_Input records:_
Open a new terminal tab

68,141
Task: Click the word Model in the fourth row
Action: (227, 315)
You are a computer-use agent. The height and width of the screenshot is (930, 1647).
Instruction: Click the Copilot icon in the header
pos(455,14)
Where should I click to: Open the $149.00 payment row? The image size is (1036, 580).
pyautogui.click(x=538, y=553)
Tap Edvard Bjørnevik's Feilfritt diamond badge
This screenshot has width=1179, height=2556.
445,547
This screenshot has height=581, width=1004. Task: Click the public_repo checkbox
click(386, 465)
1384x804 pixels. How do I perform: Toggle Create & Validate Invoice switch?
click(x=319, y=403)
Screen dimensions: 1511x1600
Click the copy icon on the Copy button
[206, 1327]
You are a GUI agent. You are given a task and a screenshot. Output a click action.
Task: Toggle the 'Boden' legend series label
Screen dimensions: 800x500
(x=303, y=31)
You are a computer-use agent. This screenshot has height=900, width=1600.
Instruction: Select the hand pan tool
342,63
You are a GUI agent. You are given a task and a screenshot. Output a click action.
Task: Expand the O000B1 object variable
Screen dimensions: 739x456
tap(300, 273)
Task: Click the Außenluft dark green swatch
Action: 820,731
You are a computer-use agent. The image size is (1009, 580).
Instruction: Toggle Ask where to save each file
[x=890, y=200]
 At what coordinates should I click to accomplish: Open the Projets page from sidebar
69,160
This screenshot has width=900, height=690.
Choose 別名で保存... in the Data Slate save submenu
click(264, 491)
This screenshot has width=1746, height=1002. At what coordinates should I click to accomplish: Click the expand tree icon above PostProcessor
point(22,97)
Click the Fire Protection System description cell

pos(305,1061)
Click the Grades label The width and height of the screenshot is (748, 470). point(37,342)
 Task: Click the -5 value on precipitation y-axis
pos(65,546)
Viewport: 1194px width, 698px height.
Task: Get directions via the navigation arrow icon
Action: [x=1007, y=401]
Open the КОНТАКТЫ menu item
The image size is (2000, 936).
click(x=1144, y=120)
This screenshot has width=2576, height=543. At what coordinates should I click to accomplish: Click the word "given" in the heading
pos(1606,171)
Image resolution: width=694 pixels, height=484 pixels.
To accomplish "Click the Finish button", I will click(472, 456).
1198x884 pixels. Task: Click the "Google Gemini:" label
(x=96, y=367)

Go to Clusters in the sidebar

_Work instructions:_ Sift through the entries and copy every line with "computer".

_Answer section:_
You are a computer-use agent. The height and width of the screenshot is (930, 1647).
You are a computer-use agent. This screenshot has height=900, width=1600.
You are a computer-use agent. The image size is (1009, 580).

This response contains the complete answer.